Once you reach the line containing "How do I perform: Click", return it and every line after it exactly, through the end of the records below, with no pictures.
○ ○ ○ ○
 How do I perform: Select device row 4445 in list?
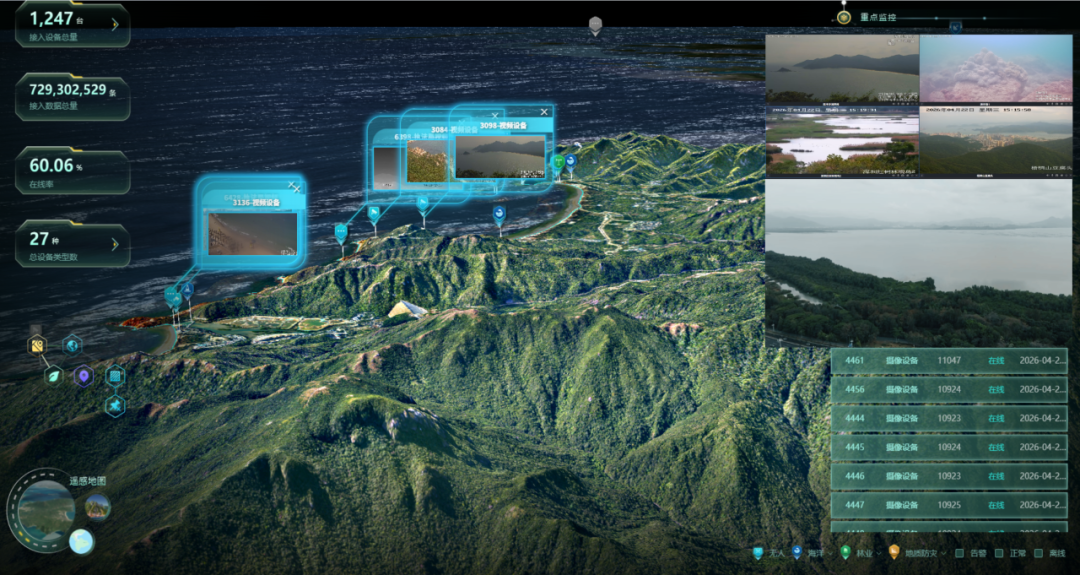948,447
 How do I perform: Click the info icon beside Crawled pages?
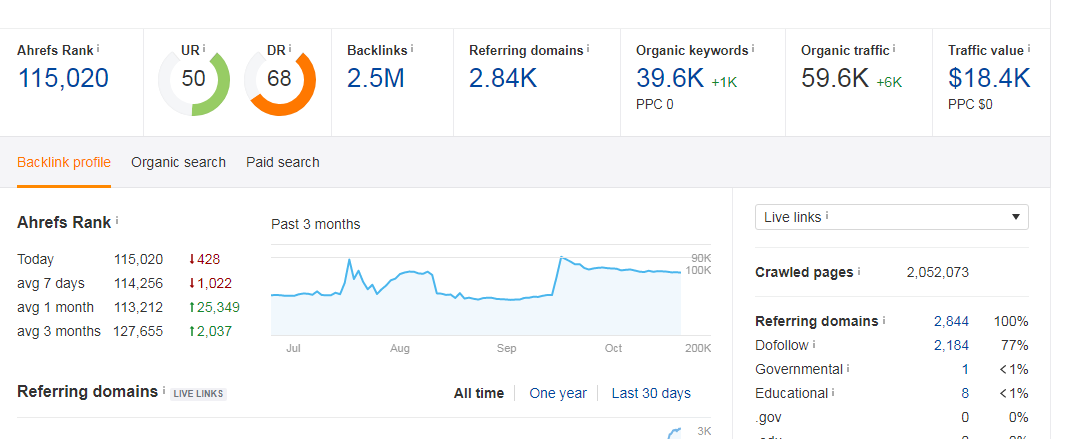pyautogui.click(x=859, y=272)
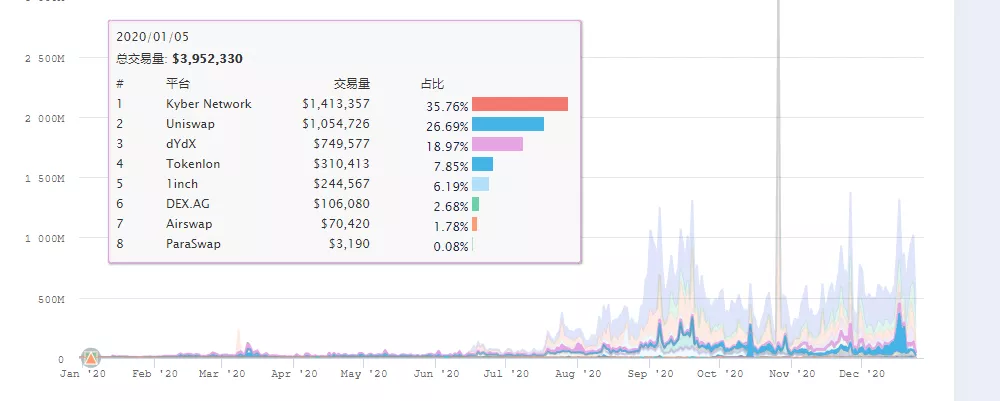Viewport: 1000px width, 401px height.
Task: Click the red Kyber Network share bar
Action: point(519,104)
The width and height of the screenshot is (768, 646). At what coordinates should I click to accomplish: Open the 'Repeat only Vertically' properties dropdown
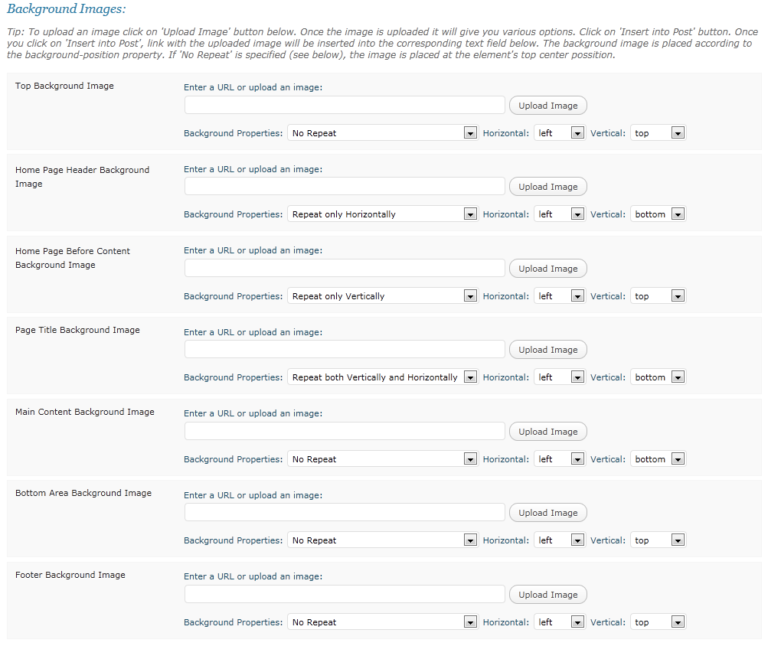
○ ○ ○ ○
§ **Written answer**
 How do I perform: Click the info icon beside Crawled pages?
pyautogui.click(x=859, y=272)
Viewport: 1000px width, 401px height.
Task: Click the red Kyber Network share bar
Action: point(519,104)
The width and height of the screenshot is (768, 646). At what coordinates should I click to accomplish: Open the 'Repeat only Vertically' properties dropdown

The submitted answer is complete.